RECORDS SHOWN -
((
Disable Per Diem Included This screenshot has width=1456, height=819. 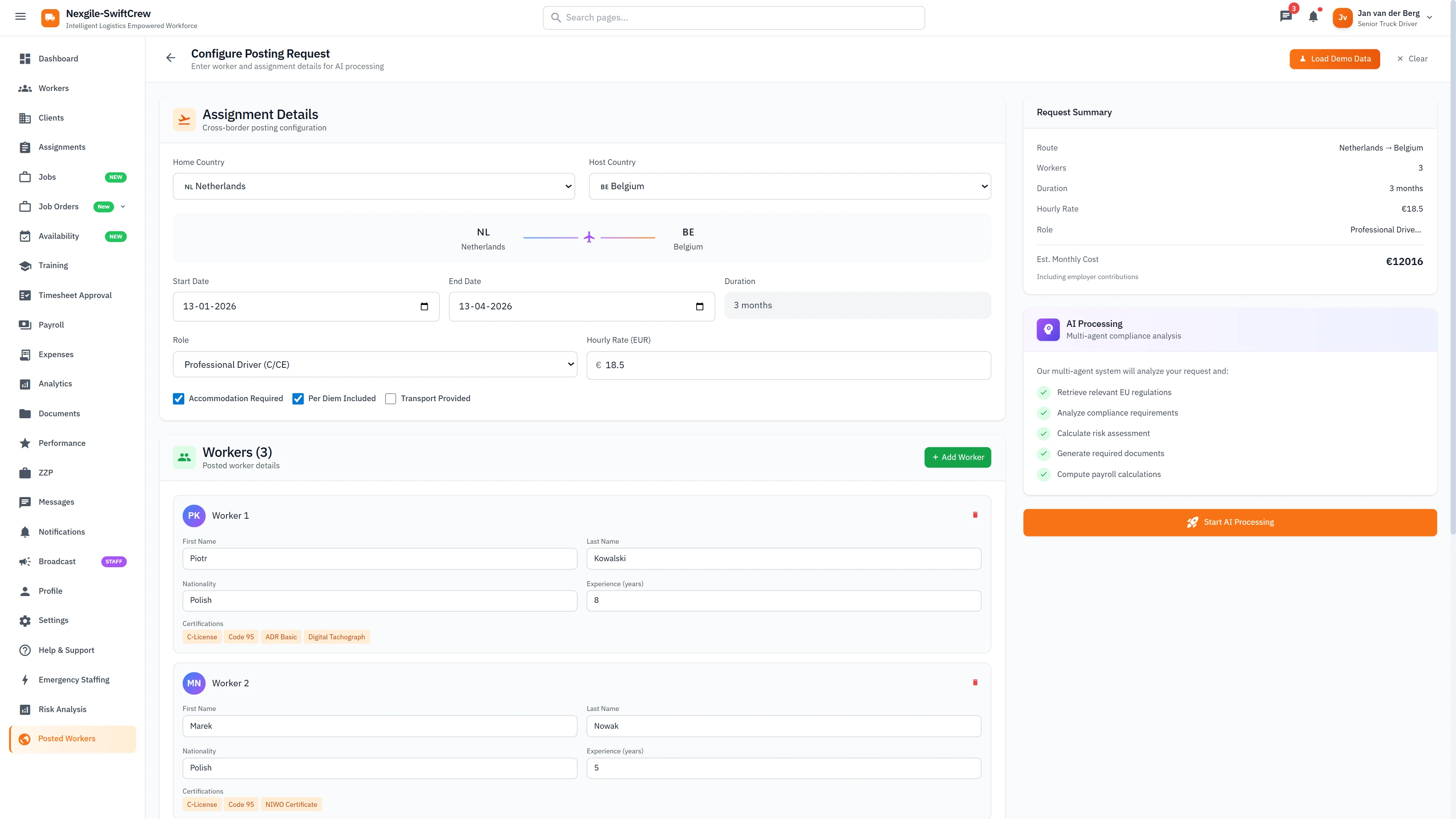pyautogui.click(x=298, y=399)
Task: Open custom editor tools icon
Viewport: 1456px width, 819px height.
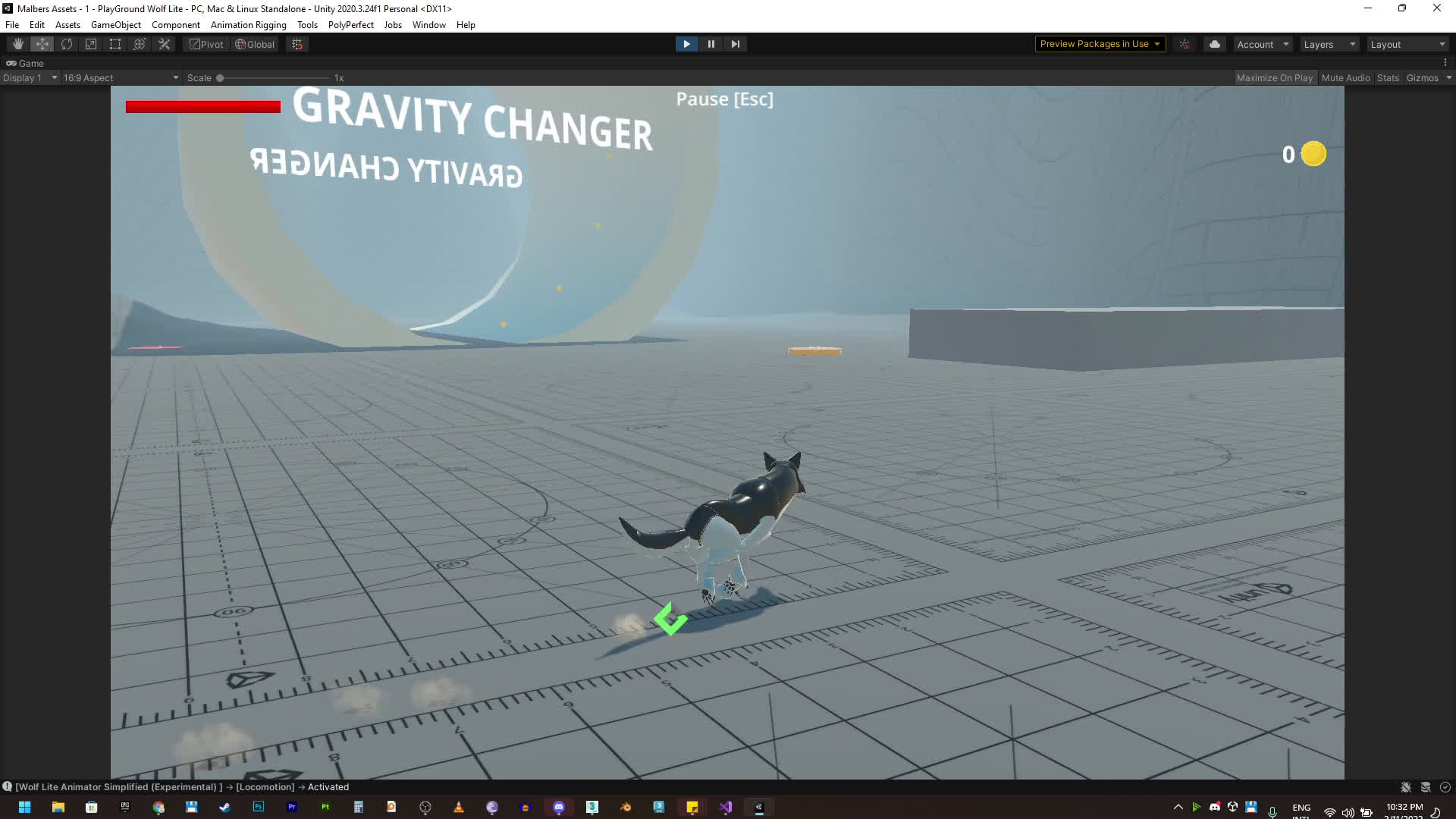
))
((
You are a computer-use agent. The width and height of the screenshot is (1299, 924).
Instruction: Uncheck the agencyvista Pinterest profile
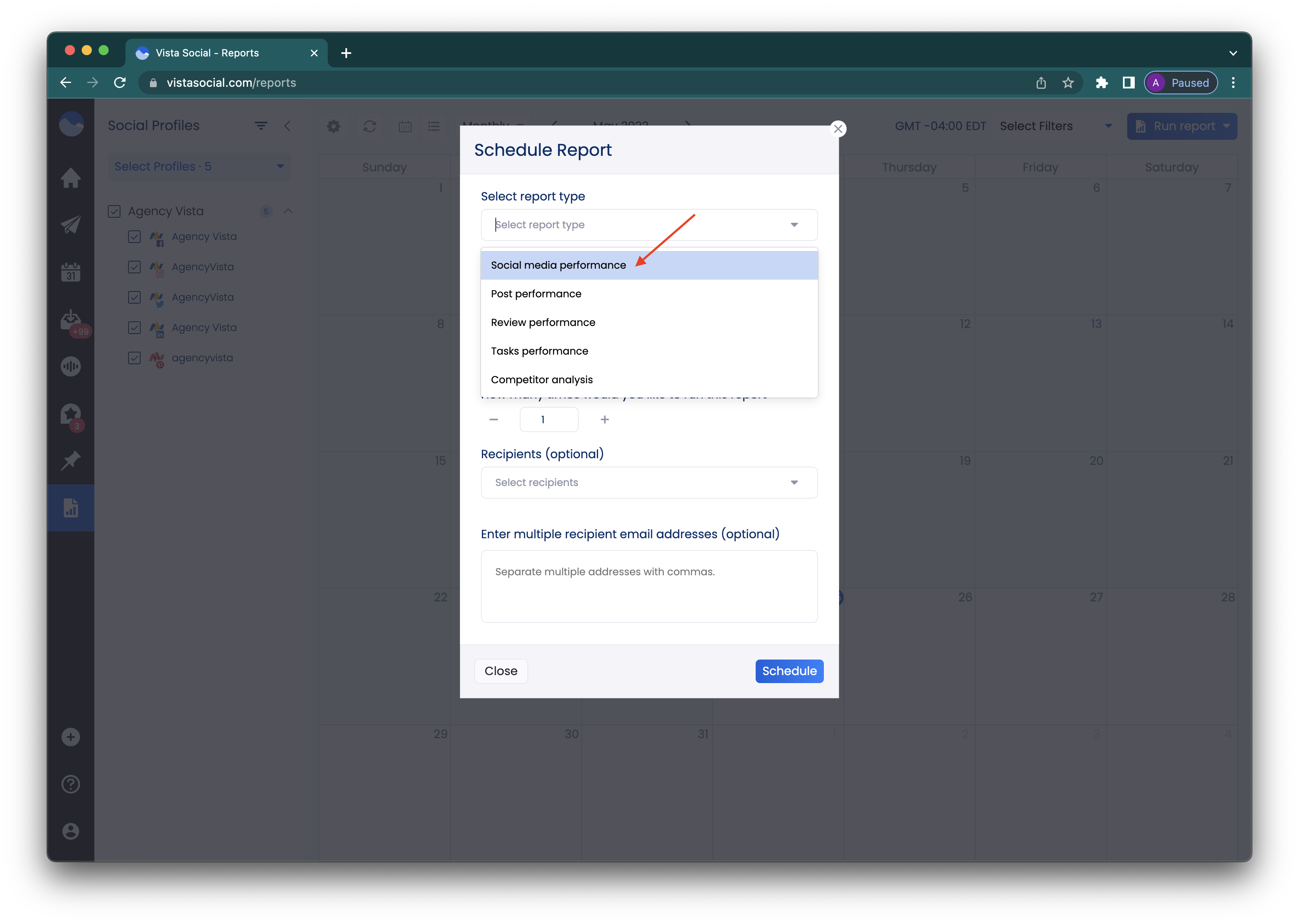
))
((
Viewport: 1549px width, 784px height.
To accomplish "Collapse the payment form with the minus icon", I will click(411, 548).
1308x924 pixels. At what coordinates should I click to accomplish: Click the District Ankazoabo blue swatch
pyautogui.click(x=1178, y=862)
))
TASK OBJECTIVE - Go through the records and report each line that contains "Viewport".

TASK SOLUTION -
Viewport: 1456px width, 819px height.
Viewport: 1549px width, 784px height.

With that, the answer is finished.